Source records: Begin

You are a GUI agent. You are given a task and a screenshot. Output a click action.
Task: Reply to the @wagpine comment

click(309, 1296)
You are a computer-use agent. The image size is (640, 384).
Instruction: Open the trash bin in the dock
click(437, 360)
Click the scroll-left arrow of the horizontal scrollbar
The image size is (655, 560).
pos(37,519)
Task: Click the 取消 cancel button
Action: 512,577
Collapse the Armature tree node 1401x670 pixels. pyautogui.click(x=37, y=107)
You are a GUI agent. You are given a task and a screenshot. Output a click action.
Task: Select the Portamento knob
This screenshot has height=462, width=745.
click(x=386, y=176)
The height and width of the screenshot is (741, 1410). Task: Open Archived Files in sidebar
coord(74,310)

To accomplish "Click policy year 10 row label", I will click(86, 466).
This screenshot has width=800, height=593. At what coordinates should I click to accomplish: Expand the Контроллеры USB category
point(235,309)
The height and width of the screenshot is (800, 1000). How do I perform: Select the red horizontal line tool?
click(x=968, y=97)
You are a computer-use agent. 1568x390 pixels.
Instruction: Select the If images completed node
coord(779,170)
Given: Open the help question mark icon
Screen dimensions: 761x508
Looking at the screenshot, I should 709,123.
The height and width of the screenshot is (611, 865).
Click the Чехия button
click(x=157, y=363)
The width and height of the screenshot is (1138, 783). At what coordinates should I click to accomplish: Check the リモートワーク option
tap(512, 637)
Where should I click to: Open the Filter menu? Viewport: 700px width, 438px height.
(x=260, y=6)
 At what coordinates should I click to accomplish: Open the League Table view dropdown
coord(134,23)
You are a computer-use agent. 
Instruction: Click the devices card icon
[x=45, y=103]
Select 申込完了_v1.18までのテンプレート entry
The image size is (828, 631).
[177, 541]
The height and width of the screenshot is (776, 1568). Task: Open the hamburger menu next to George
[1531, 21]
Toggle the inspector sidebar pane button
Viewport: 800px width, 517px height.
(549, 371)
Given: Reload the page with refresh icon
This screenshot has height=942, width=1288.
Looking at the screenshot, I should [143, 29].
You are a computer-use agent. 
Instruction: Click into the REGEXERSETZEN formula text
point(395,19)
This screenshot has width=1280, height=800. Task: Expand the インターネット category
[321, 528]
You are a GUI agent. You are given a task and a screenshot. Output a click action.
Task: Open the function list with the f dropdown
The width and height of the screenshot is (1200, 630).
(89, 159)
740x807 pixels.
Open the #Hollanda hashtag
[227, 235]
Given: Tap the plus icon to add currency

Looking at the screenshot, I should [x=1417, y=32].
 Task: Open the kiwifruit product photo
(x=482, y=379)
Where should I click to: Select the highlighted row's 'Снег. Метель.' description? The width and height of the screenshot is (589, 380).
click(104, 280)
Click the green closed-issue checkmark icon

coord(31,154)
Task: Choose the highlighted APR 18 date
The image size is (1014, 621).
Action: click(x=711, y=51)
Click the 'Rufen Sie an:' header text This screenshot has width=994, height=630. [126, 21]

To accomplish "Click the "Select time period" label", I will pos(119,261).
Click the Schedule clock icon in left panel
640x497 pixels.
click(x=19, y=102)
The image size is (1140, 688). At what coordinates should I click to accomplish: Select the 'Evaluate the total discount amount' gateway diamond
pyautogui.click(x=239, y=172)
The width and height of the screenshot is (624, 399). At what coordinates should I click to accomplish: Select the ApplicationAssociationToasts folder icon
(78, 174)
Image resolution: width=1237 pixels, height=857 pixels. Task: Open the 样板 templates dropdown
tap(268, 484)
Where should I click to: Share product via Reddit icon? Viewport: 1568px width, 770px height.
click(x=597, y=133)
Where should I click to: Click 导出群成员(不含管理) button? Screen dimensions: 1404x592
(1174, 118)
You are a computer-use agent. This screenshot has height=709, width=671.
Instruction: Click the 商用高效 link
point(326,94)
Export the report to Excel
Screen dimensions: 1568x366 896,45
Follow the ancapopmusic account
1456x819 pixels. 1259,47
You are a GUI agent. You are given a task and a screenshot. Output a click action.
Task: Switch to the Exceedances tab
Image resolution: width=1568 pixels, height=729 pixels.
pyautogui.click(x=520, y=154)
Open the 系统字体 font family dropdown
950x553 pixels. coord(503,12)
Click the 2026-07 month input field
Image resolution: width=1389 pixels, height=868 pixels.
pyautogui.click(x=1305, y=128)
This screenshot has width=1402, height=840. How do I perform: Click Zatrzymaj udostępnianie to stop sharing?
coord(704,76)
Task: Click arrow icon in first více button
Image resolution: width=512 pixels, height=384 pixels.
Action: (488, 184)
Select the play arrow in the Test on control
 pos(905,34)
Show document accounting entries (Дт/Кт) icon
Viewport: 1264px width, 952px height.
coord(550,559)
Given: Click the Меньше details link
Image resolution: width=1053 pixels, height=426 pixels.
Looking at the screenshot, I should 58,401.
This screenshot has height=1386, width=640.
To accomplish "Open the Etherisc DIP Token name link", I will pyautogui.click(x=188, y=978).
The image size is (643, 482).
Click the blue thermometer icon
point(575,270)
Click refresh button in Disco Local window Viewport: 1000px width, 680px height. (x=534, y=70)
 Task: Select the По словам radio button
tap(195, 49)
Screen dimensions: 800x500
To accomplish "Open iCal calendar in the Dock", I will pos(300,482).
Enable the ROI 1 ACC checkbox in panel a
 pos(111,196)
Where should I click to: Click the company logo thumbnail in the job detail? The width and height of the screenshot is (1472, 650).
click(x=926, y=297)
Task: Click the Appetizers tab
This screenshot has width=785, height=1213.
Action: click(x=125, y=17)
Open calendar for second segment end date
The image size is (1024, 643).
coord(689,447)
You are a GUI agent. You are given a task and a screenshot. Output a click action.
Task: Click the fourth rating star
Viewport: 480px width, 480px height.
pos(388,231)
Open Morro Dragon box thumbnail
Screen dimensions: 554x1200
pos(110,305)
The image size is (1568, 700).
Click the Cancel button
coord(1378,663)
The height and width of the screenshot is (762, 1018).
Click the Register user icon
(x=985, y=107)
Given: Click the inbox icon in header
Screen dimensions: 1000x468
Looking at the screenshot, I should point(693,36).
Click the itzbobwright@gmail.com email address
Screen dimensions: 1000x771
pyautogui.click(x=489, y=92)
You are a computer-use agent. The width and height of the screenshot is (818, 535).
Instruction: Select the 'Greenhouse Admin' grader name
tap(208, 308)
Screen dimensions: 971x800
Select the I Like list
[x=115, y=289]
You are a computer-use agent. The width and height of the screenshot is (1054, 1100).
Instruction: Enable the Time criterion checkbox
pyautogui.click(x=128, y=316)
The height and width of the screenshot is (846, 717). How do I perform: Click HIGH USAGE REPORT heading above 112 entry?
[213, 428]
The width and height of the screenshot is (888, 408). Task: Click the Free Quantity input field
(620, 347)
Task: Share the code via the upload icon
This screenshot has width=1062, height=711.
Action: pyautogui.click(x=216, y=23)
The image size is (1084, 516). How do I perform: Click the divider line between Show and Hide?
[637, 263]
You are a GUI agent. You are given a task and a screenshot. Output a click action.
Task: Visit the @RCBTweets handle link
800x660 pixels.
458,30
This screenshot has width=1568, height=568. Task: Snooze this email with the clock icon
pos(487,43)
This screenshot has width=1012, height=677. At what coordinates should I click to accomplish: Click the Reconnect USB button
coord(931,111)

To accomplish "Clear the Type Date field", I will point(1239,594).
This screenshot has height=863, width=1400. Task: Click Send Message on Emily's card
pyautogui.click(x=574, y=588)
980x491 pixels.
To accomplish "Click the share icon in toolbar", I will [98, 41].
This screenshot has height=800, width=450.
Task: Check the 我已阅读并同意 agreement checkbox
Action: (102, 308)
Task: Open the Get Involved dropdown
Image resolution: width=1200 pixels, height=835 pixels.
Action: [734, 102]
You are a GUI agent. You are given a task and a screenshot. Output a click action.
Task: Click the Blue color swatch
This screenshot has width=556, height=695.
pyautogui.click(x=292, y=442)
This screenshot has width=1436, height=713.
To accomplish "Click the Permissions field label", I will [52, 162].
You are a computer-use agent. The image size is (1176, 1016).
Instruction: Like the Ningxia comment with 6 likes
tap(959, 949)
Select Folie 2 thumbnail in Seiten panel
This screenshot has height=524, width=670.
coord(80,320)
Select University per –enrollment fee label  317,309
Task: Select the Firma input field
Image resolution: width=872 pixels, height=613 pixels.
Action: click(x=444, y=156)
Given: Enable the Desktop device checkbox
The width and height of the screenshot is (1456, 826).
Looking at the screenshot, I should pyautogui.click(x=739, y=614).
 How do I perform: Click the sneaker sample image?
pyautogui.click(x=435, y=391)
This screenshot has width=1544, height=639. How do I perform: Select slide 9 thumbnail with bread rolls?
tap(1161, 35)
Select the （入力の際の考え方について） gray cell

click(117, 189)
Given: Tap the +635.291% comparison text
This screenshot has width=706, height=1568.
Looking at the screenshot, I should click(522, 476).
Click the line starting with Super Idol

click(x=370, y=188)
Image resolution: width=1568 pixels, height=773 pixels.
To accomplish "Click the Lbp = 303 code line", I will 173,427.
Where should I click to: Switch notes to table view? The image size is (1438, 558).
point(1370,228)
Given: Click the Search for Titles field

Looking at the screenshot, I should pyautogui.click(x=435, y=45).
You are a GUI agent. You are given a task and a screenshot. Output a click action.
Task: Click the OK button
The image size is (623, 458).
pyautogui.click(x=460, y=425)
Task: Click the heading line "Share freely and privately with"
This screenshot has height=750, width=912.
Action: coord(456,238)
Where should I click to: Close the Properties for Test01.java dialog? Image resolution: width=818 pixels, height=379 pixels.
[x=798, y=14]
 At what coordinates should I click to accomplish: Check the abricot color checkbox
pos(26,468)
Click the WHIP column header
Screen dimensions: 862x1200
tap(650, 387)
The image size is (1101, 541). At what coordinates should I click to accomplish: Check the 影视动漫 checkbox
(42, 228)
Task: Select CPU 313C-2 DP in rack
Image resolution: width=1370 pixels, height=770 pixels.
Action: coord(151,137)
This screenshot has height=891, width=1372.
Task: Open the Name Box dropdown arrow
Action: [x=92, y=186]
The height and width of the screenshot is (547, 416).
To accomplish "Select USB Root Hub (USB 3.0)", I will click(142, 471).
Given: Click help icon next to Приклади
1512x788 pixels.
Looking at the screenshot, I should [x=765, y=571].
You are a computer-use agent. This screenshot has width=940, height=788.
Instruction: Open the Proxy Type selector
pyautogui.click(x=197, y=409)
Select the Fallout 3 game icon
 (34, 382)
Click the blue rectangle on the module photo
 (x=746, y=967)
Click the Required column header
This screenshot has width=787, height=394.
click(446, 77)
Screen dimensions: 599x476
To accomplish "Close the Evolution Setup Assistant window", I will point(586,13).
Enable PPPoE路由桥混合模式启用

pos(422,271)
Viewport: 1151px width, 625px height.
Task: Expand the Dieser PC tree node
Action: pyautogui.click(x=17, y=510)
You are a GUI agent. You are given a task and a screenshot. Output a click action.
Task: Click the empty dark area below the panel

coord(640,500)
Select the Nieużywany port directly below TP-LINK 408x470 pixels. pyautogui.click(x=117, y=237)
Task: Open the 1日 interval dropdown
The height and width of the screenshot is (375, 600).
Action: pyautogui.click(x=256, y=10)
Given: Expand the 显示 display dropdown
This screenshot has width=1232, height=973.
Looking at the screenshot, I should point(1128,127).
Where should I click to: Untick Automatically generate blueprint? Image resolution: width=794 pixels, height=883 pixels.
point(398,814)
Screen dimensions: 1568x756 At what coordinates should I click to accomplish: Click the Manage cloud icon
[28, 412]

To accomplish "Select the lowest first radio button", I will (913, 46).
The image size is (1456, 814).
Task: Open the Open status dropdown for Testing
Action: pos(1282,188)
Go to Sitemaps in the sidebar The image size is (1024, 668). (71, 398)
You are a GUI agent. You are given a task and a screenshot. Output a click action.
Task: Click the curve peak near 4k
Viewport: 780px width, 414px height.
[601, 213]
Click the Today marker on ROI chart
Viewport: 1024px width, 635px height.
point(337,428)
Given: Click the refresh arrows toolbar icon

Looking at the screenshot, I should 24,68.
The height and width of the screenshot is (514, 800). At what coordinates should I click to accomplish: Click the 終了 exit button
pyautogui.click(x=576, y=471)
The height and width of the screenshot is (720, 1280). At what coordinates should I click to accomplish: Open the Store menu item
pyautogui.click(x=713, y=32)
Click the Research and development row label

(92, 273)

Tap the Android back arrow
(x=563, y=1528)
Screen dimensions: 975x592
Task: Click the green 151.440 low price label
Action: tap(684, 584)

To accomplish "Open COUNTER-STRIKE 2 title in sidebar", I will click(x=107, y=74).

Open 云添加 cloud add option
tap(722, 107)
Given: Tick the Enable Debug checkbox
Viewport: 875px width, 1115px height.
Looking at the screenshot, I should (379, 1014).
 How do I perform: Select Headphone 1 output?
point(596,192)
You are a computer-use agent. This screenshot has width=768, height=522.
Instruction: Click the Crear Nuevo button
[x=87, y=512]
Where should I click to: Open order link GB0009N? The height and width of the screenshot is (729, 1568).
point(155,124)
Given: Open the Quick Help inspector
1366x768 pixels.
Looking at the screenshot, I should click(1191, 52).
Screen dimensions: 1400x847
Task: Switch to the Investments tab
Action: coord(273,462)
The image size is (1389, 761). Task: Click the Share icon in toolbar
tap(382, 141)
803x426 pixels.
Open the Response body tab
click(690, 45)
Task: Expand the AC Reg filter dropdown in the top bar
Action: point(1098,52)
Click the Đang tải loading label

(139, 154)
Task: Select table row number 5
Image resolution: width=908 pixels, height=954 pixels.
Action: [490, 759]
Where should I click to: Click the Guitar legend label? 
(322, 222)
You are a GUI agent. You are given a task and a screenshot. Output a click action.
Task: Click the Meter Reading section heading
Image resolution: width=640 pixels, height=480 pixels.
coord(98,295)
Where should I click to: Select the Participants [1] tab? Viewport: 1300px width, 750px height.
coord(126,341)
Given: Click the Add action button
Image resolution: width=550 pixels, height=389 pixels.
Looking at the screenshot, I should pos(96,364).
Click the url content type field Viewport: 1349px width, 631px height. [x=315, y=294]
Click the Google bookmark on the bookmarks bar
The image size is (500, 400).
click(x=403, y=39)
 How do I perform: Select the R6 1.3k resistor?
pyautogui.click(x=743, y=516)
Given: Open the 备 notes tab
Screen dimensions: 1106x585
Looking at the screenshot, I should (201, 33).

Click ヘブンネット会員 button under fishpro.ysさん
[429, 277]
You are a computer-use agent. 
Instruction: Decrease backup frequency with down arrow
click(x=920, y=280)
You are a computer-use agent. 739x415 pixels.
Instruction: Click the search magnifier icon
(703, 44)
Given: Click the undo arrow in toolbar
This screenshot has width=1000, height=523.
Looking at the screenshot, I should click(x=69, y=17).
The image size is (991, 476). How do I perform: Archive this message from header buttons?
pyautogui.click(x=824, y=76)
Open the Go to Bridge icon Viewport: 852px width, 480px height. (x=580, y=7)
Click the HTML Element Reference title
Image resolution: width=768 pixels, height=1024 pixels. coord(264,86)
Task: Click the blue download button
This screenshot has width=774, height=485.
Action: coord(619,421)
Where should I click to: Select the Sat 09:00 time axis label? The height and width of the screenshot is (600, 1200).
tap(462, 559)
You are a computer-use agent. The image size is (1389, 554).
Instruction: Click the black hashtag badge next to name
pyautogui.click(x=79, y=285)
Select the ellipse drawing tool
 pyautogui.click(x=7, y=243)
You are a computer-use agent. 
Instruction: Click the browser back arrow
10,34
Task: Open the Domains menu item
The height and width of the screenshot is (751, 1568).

Source records: End

If a line in the records above contains "left", copy that line.

• _Completed exercise_
Click the scroll-left arrow of the horizontal scrollbar
Click the Schedule clock icon in left panel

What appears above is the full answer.